This project aims to optimise the process conditions for five candidate strain-typing tests (Test A-E),and characterise and optimise the PAGE/Western blotting procedures,following protease digestion of samples. Additionally,application of immunoaffinity precipitation of PrPsc to strain typing assays and analysis of bovine BSE, ovine scrapie and ovine BSE samples using the strain-typing assays will be performed.
To determine whether the five protease tests developed in project SE1766 could be useful tools for strain-typing, they will be optimised and standardised. Optimisation will be achieved by evaluation of the effects of pH, buffer composition, enzyme kinetics, and antibody probes.To increase the specificity and sensitivity of the strain-typing assays, de-glycosylation and high-resolution analysis of the samples will be carried out.

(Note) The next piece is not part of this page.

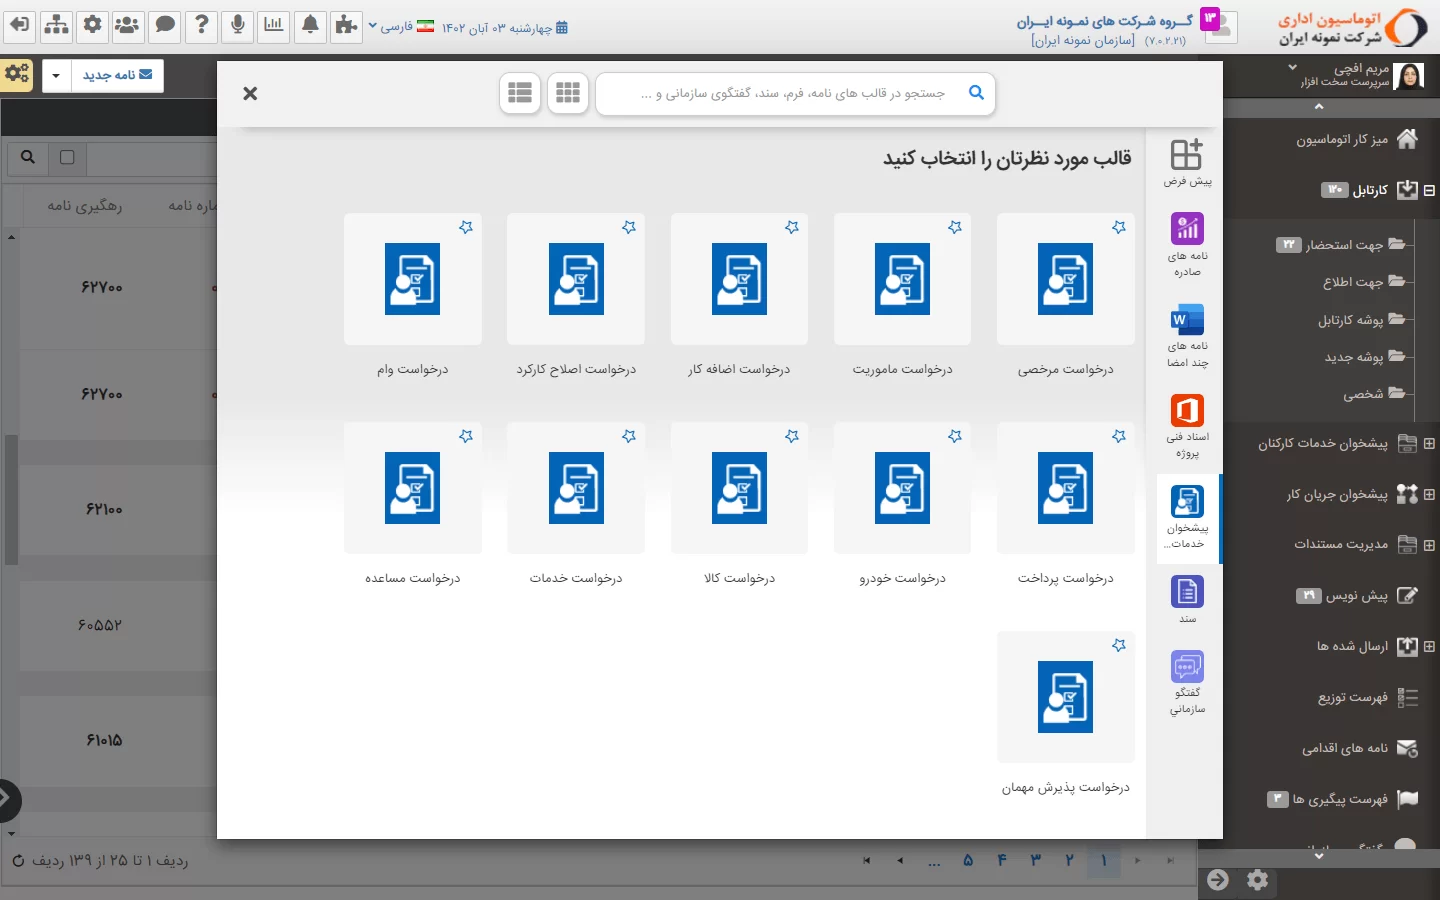Switch templates to grid view

tap(568, 93)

Firstly, de-glycosylation of PrPSc will be optimised after protease digestion and samples analysed in the strain-typing assays. The de-glycosylated protein fragments will be separated by 2D IEF/SDS-PAGE electrophoresis. The antibodies used in the strain-typing assays have so far been primarily 6H4, SAF32 and P4, but FH11 and AG8 could also be useful differentiating probes. The antibody epitopes will be mapped using phage-display peptide libraries to provide further explanation of the efficacy of these assays and allow more detailed identification of the PrP fragments produced.
Studies will be carried out to determine whether treatment of enriched PrPres fractions by immunoprecipitation, using the IDEXX monoclonal antibodies, raised to the YYR epitope, prior to protease treatment could increase test sensitivity and reproducibility.The refined strain-typing assays will be assessed and applied to the known, available strains of ovine scrapie and BSE from bovine brains collected pre-1996 and post-1998. In addition, samples of CNS tissue from 'unclassified' scrapie cases will be evaluated, as well as ovine BSE samples.